I’ve got a Gideons bible and a battered paperback,
Grand Cruise brochures litter the magazine rack,
Free Living and Disney channels are all very nice
But I wish they’d arrange Wi-Fi for my De-Vice.

I don’t mind being forcibly detained,
I realise a nasty virus must be contained,
The Cap’ns bound to put in protective measures
He doesn’t care a toss about my fleshly pleasures.

Here we’re moored, off San Francisco Bay,
And what to do to while the time away?
It’s ten more days till I’m back on deck,
Idle hands mean I’ll be a physical wreck.

 

©Obbverse

 

Money can’t buy you love or happiness, or popularity, so the song goes. For an ex-mayor of New York this is both sad and true.

Lost Its Bloom.

So ex-mayor Mike’s power jump has failed,
Those high White House walls remain unscaled,
His late ill-founded but well-funded quest
Has seen a cool half billion bucks go West.

So, no Presidency for poor saintly Mike,
Too many found there’s not much to like.

For a mighty rich man it’s a humbling thought-
Even a Trump tarnished presidency cain’t be bought,
Or perhaps the Big Apple is sick of GreaT big talkers,
One old rich white ass is enough for most New Yorkers.

Mike’s taken a costly kick in the pants, and a civil censure,
His overly frisky bad cop stops still proving a risky venture.

 

©Obbverse

Welcome to a blended extended thermo-nuclearly unhappy family. Not to mention, family planning.

A Few Hard Home Truths.

What a grand and great relationship
We’ve forged lovingly together,
We’ll not let our moorings slip
Despite bouts of inhospitable weather.

We’ve now been married for a year,
They say the first one is the worst,
But most who hold us near and dear
See we’re so loved-up we could almost burst.                                                                                                  ,
I’m grateful for this little home we share,
Your family is largely accommodating,
But believe me, I’ve been made painfully aware
That some pleasure in my company’s dissipating.
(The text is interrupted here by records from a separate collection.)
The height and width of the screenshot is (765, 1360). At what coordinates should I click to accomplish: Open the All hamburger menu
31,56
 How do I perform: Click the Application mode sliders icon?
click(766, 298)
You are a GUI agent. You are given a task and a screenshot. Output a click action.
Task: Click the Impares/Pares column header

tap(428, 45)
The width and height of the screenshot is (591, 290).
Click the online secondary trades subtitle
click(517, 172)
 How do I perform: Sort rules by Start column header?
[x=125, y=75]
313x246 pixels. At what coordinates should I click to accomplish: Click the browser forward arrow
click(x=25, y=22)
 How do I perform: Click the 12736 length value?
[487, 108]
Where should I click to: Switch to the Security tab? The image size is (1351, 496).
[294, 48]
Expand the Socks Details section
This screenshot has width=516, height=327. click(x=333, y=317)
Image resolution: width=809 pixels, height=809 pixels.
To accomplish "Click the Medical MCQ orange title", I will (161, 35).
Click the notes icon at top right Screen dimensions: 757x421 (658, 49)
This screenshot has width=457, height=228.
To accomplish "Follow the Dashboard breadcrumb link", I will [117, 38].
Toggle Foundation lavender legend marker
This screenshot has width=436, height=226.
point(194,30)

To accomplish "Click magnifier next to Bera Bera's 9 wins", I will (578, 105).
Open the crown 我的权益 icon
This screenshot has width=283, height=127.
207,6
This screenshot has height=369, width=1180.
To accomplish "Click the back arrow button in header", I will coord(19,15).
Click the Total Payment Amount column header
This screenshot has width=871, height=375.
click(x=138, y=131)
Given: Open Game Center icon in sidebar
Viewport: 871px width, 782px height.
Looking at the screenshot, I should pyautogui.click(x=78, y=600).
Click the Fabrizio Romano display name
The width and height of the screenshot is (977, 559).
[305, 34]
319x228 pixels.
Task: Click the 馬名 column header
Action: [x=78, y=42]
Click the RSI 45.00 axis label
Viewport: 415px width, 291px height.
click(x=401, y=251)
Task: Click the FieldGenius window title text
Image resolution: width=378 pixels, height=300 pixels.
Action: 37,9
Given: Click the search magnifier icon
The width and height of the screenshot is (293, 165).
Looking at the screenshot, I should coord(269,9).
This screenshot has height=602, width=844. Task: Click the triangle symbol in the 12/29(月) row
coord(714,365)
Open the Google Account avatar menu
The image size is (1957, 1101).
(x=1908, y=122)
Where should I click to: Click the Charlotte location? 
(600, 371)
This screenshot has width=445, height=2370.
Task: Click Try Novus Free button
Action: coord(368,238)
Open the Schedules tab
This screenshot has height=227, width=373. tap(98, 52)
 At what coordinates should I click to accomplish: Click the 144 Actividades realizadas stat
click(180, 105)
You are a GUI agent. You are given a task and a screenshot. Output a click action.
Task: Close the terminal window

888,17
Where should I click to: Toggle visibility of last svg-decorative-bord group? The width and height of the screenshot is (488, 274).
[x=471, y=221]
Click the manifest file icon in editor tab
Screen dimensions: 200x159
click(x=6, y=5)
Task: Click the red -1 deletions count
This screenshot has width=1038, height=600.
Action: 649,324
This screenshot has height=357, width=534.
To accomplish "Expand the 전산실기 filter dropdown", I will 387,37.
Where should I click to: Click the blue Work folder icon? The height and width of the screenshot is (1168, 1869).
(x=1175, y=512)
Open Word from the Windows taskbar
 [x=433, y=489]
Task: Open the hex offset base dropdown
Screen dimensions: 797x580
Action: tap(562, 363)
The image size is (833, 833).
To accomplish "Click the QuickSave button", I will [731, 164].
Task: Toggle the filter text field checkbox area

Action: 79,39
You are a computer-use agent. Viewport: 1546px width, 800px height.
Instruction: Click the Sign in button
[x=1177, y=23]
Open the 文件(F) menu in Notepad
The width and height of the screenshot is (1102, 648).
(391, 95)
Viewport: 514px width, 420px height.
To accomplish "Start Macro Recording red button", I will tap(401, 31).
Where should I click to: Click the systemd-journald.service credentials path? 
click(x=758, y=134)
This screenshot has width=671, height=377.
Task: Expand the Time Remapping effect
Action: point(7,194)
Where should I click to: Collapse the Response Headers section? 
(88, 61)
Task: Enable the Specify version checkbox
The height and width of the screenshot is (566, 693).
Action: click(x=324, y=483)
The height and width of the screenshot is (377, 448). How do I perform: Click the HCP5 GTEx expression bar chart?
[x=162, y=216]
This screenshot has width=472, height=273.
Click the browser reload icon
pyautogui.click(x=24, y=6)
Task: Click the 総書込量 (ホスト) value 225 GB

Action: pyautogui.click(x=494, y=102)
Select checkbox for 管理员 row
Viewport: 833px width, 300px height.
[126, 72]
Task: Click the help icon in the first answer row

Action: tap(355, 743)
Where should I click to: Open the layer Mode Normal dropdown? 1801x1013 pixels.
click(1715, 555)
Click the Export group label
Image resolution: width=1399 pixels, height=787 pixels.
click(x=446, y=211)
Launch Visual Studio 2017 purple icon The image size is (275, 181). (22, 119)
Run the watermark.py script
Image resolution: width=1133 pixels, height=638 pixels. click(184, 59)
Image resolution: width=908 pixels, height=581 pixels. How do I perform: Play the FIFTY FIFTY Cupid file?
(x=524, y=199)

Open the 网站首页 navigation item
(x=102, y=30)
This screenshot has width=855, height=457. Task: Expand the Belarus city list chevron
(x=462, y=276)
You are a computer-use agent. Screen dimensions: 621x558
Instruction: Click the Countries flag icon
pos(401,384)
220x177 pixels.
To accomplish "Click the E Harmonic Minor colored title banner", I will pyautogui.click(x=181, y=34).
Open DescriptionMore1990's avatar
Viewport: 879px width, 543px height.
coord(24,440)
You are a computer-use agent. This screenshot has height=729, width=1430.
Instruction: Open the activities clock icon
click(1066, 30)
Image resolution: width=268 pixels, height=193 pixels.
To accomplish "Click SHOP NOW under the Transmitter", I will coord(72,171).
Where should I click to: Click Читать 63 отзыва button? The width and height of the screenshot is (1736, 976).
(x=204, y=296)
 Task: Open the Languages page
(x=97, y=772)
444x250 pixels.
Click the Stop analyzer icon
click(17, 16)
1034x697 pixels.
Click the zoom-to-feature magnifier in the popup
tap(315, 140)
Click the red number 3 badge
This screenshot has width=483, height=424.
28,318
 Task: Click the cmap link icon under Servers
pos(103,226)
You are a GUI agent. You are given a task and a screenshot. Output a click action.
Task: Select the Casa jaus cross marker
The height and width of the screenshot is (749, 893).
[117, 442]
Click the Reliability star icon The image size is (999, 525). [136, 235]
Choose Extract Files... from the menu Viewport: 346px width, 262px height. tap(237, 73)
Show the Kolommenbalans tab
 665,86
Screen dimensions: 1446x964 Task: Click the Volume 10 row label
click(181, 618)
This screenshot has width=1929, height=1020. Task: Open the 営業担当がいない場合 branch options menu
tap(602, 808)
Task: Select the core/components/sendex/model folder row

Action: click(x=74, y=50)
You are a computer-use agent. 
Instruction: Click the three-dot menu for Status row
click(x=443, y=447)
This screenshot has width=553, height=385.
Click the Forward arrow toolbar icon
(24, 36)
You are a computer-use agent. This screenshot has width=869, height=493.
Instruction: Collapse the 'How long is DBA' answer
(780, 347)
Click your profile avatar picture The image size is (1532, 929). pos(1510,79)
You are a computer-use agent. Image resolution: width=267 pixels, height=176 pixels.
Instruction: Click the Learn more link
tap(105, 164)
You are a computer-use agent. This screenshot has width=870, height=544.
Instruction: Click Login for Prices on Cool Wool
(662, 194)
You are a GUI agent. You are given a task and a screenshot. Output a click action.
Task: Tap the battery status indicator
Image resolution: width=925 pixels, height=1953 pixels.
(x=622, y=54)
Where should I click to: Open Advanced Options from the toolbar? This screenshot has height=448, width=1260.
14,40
Every day our love grows stronger
Than it was the day before,
But, Love, it won’t last much longer
If I must abide with Mother-in-law.

I do so love my lovely wife
Yet it feels we still live in sin,
Yes, we’re blessedly Wedding Mass sanctified
But these humble walls are paper thin.

So here we are on our anniversary
And as my darling leans in for a kiss
Through the wall I hear my old adversary-
In the kitchen, hear the steaming boilers hiss?

So let’s not stay celibately in tonight,
Lets sneak out and celebrate our wedding day,
We’ll luxuriate in the Hotel Grands suite delight-
Sometimes we all need to get off and away.

 

 

©Obbverse

Roses, wine, chocolates, gooey texts, sweet words of love on Valentine’s Day. Then, sometimes, the magic will be unleashed and love will have its way. Them rare sweet days when pure logic takes a back seat. Gotta love ’em!

Valentine’s Day Masala.

Tearily I recall that night after Valentines Day, I
Pulled Cavalierly into that cold unromantic lay-by,
After a rich meal spiced up with cheap sparkling wine
Surely my beloved would melt in these arms of mine?

Casanova had found it particularly galling
When he found he was hopelessly falling
For a Catholic girl who felt honour bound
To go up the aisle pure and white gowned.

The light of love and Moscato filled her sparkling eyes,
As chocolate liqueurs served me in my dark enterprise
I leaned in, desperately keen to express the love I felt…
Ain’t no getting past the cold shoulder or chastity belt.

 

 

PS; I know the last couplet might sound uncomfortably close to Chuck Berry’s, but with some rhymes there’s only one particular way it can go. So, close, Chuck, but no cigar.

 

©Obbverse.

The Rolling Stones front man goes under the knife for a little bit of maintenance. Time waits for no man, Mick my boy.

Surgery For The Ol’ Devil.

Old Sir Mick just keeps on a’rolling,
Geriatric Mick prefers jiving to strolling,
But now, in his seventies his step’s begun to stutter
His high-living past has set his stony heart all a’flutter.

A dickey heart valve needs refurbishment
For Micks old ticker’s taken some punishment,
There’s no doubt when it comes to wear and tear
Micks plucky organ’s done more than its fair share.

Now the old pump is suffering from overuse,
But in Micks case it sure ain’t down to self abuse,
Cigarettes and bad habits have contributed to his current issues
But his old wives and girlfriends won’t be reaching for the tissues.